Last month, venture capitalist and analyst Mary Meeker presented the 2017 Internet Trends report at Recode’s annual Code Conference. Several of the findings in this year’s report were noteworthy due to the extent to which they speak to the need for Universal Acceptance (UA), as well as the parallels with our recent white paper, Unleashing the Power of All Domains.

From a UA perspective, three findings in the Mary Meeker report stood out:

  1. In multi-lingual, multi-script India, the fastest growing large economy, the number of Internet users grew more than 28 percent in 2016 but still only brings India to just 27 percent online penetration. There is significant Internet growth still to come.
  2. E-commerce growth is accelerating, particularly in China, where it is up 24 percent year-over-year.
  3. Improved access to wireless broadband, growth in smartphone usage and e-commerce innovations are leading to increased demand for Internet content and services in markets where most residents speak non-Latin-based languages.

As we look at the Internet growth in markets like India and China and consider that the Internet was initially built on unaccented Latin-based characters, clearly the online world is changing and becoming more inclusive. Universal Acceptance is an important part of this evolution. Our recent study, conducted by Analysys Mason and released in April, outlines the economic, social and cultural benefits of UA-readiness, and conservatively estimates that support for Internationalized Domain Names (IDNs) could lead to a $9.8 billion USD revenue opportunity from e-commerce alone.

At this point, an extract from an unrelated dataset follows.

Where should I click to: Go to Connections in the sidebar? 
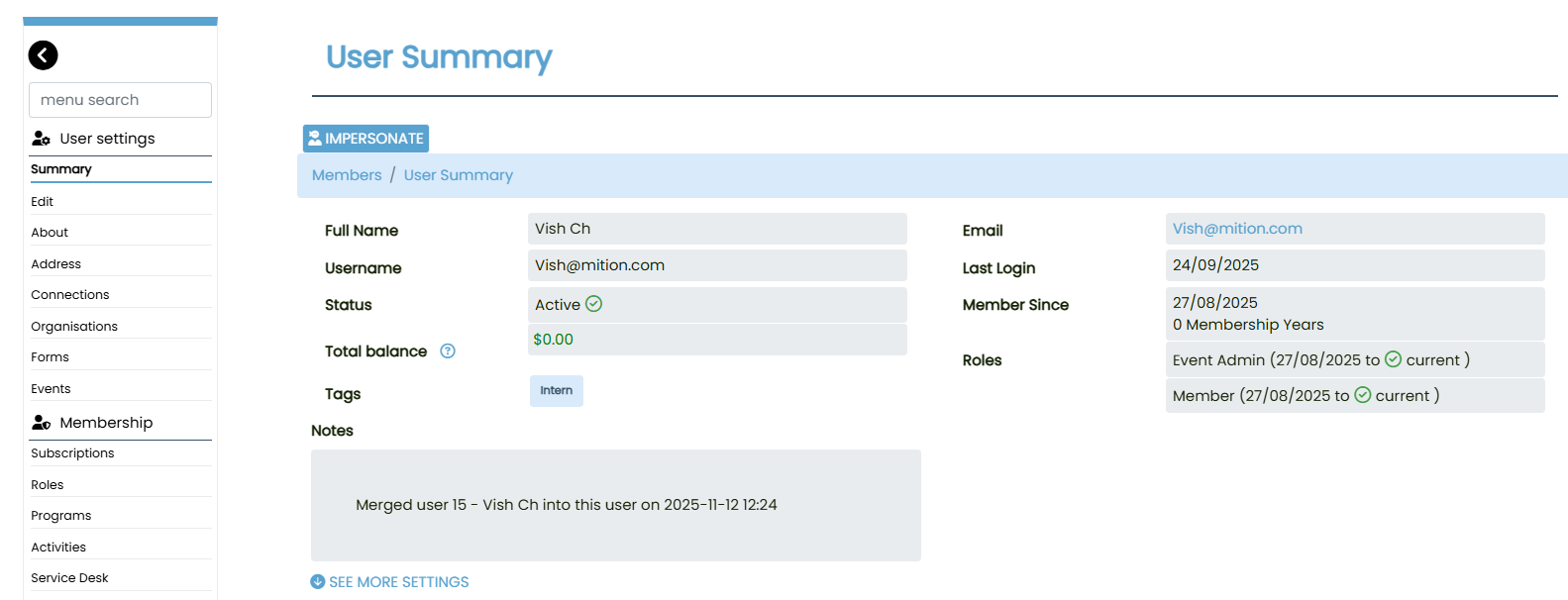click(70, 295)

The report looked at just five major languages and language groups that would benefit from IDNs because they use non-Latin scripts (Russian, Chinese, Arabic, Vietnamese and Indic language groups) and the proportion of non-Internet users for whom a lack of local language services is a barrier.

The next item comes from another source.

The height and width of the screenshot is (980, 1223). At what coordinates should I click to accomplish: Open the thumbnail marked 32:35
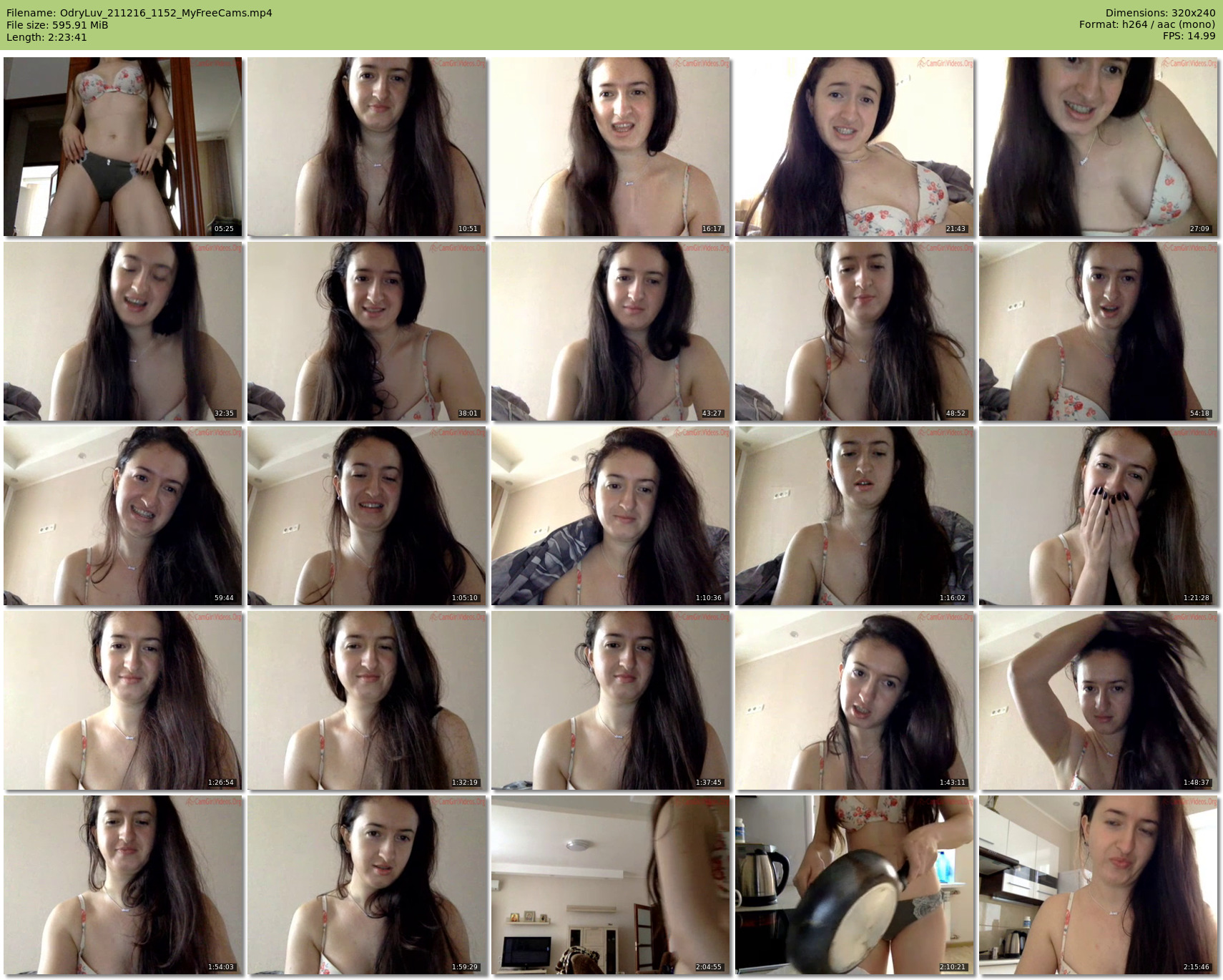point(122,331)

Universal Acceptance issues are not confined to communities that use non-Latin scripts. They also affect the Latin script users (English and European languages) who choose domain names and email addresses more aligned with their sense of identity.

There is much to be gained by updating software systems to work in harmony with the common Internet infrastructure. To learn more about the process of becoming UA-ready or the work of the Universal Acceptance Steering Group (UASG), please click here to get involved.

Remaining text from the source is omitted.